=== Source document ===

#DevOps

When the Same Filename Has Two Truths

Tech Essays Reporter
10 min read

Subversion’s Unicode filename problem shows how a tiny difference in codepoints can become a philosophical problem for version control: what is a file, if two identical-looking names are not the same bytes?

Thesis

The Subversion Unicode normalization issue is not merely a bug about accented characters on Mac OS X. It is a case study in how software systems confuse representation with identity, especially when a human-visible name, an operating system path, and a repository key all pretend to be the same thing.

Unicode permits characters with diacritics to be represented in more than one valid form. A character such as an accented letter may appear as a single composed codepoint in NFC, or as a base character plus a combining mark in NFD. To the user, these strings can look identical. To UTF-8, to a hash table, and to a version control repository, they are different byte sequences.

Subversion’s problem emerges because it treats paths as durable identifiers, while operating systems treat filenames as local filesystem artifacts. Mac OS X historically accepts multiple Unicode forms but tends to return decomposed forms, while Linux and Windows generally return the same byte sequence they were given. That difference becomes destructive in a cross-platform working copy: the repository may remember one spelling of a path, while the local filesystem hands back another spelling that looks the same on screen.

===

Task description:
Continue the essay on Subversion's Unicode filename problem from where it stops.

=== Supplied material ===

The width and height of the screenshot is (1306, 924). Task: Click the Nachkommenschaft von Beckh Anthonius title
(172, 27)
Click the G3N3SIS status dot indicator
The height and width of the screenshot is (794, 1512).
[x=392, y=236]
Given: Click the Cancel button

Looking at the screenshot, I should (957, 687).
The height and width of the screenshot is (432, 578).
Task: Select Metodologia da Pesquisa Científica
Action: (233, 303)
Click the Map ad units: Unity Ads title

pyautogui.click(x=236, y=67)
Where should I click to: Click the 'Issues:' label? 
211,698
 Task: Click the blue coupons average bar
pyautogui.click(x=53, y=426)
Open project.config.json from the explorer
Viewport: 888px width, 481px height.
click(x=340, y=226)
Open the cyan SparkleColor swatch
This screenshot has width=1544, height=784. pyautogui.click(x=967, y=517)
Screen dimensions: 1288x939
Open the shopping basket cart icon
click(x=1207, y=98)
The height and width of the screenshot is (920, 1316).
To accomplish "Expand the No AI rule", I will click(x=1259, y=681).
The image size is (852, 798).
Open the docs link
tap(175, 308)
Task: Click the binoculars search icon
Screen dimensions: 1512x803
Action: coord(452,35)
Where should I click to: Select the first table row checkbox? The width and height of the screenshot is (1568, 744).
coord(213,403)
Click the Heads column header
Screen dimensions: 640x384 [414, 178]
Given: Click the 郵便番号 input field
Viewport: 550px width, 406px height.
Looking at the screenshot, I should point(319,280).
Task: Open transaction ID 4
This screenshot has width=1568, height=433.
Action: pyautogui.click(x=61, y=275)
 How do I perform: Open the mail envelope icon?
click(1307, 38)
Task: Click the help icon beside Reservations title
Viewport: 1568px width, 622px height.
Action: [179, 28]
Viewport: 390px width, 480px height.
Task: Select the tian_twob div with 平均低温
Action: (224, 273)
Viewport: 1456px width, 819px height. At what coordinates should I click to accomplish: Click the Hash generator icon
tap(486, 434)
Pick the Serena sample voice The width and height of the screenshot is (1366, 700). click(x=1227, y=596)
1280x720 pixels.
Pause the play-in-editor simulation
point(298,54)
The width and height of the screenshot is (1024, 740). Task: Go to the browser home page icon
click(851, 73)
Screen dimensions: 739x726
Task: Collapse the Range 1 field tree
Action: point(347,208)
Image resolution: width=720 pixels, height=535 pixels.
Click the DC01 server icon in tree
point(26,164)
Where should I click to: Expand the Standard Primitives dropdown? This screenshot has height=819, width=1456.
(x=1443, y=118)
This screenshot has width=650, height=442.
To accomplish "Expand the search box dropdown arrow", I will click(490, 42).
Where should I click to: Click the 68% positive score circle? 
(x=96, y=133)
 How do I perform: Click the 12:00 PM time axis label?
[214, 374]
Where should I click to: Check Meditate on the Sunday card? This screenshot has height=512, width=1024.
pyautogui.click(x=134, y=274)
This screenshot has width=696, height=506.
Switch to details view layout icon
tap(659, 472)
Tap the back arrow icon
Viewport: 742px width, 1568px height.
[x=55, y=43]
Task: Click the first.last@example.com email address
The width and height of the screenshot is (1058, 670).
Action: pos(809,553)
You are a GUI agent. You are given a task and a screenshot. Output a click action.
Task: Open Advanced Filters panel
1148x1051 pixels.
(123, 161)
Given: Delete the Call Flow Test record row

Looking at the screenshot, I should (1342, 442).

===

Written answer:
The central argument of the proposal is therefore conservative but precise: before Subversion 2.0, the client and server should avoid rewriting path identity and instead compare paths with NFC/NFD-aware routines, while preserving the exact encoding received from the other side. In a later compatibility-breaking release, Subversion can move toward a cleaner rule: normalize all input paths to NFC.

Key arguments

The first key argument is that Unicode equivalence is not byte equivalence. Unicode Standard Annex #15 defines normalization forms precisely because the same abstract text can have multiple codepoint representations. NFC prefers composed characters where possible. NFD decomposes characters into base characters and combining marks. Both are legitimate Unicode. Neither is inherently more “correct” for every context.

That distinction matters because Subversion stores paths internally as UTF-8. UTF-8 is an encoding of codepoints, not an encoding of visual intention. If two users create visually identical filenames using different normalization forms, Subversion may see two different paths. The system’s byte-level memory disagrees with the human’s visual perception.

The second key argument is that Mac OS X turns a theoretical Unicode issue into a practical interoperability failure. According to Apple’s older technical guidance on path encodings in VFS, the platform has special behavior around decomposed Unicode filenames. The proposal summarizes this operationally: Mac OS X accepts all forms but may give back NFD, while Linux and Windows tend to give back the input form.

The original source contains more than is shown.